La reforma afectará a casi todos los trabajadores actuales, desde quienes cumplan 63 años en 2011, pero el impacto fundamental se dará entre jóvenes y mujeres, los más perjudicados por un sistema productivo de bajas retribuciones y largos períodos de desempleo. Todo ello sin olvidar que los pensionistas actuales tienen congeladas sus pensiones. Que la negociación haya limitado los daños en algunos colectivos (becarios hasta dos años de cotización, mujeres con dos hijos, profesiones penosas, etc., todo ello pendiente de cómo se concrete) es algo a valorar porque, de otra forma, resultarían aún más perjudicados, pero lo fundamental es que el Gobierno logra su objetivo real: recortar cuatro puntos de PIB el coste de las pensiones. Como el número de pensionistas se habrá duplicado (según las estimaciones del Gobierno) en 2040, la pérdida media de cada pensión será estremecedora.

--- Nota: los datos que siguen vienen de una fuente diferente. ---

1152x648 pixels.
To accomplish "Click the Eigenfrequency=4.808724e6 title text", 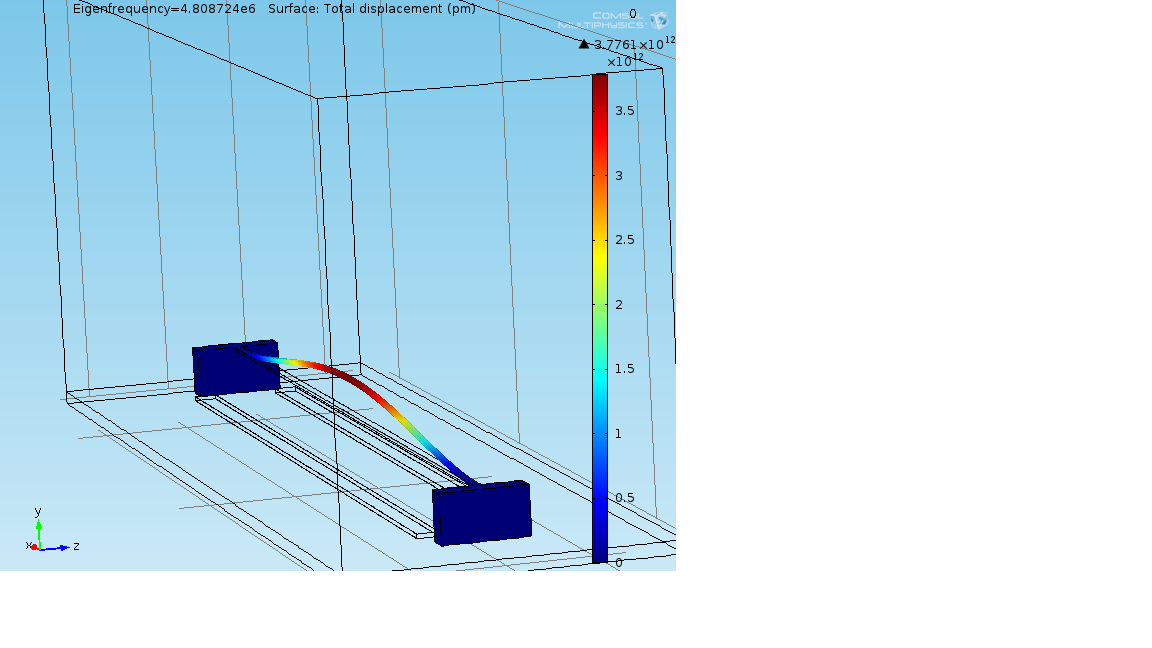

Los fines de esta reforma están claros y no tienen nada que ver con la crisis ni con la creación de empleo. El primero, favorecer la implantación de planes privados de pensiones, a cuya rápida implementación ha invitado Rodríguez Zapatero. Son un excelente negocio para los bancos y las aseguradoras y su introducción como fondos complementarios en nuestro sistema público de pensiones significa la desnaturalización del mismo y su transformación en un modelo insolidario de dos velocidades: una, la de la mayoría, con salarios bajos y períodos de desempleo frecuentes, que tendrá pensiones bajas y no podrá contratar ni pagar fondos complementarios, y otra, la de aquellos con altos salarios que sí podrán hacer frente a las cuotas de esos fondos y lograr pensiones suficientes.

El segundo, y aquí viene la alegría de Merkel, Sarkozy y Botín, garantizar que el Estado podrá respaldar la renegociación de la deuda de la banca privada. Los bancos alemanes y franceses podrán cobrar y Botín podrá recapitalizarse. Además, Zapatero ha dejado claro que está dispuesto a llegar hasta donde le exijan. El BOE podrá pasar a llamarse Boletín Oficial del Mercado y llevar como subtítulo «Todo por la Banca». La vida media de los pensionistas es sólo de 75 años (datos de la Seguridad Social), aunque la esperanza de vida de toda la población sea, a los 65 años, de 20 años más. No todas las pensiones contributivas tienen que ver con el aumento demográfico (sólo el 59,6% de ellas, según previsiones de la Seguridad Social para 2011). Un ejecutivo de Banca vive diez años más, de media, que la trabajadora que limpia su oficina. Ninguna previsión demográfica es solvente si se hace a más de 10 años.

Sin duda las pensiones públicas pueden ser mejoradas y el sistema reforzado, creando empleo estable y de calidad, favoreciendo la incorporación de la mujer al trabajo asalariado con igualdad de retribución, combatiendo la economía sumergida y el fraude y elevando los salarios, entre otras cosas. IU no comprará los argumentos del Gobierno, que reconducen a aceptar las recetas neoliberales.

Cayo Lara es coordinador federal de Izquierda Unida.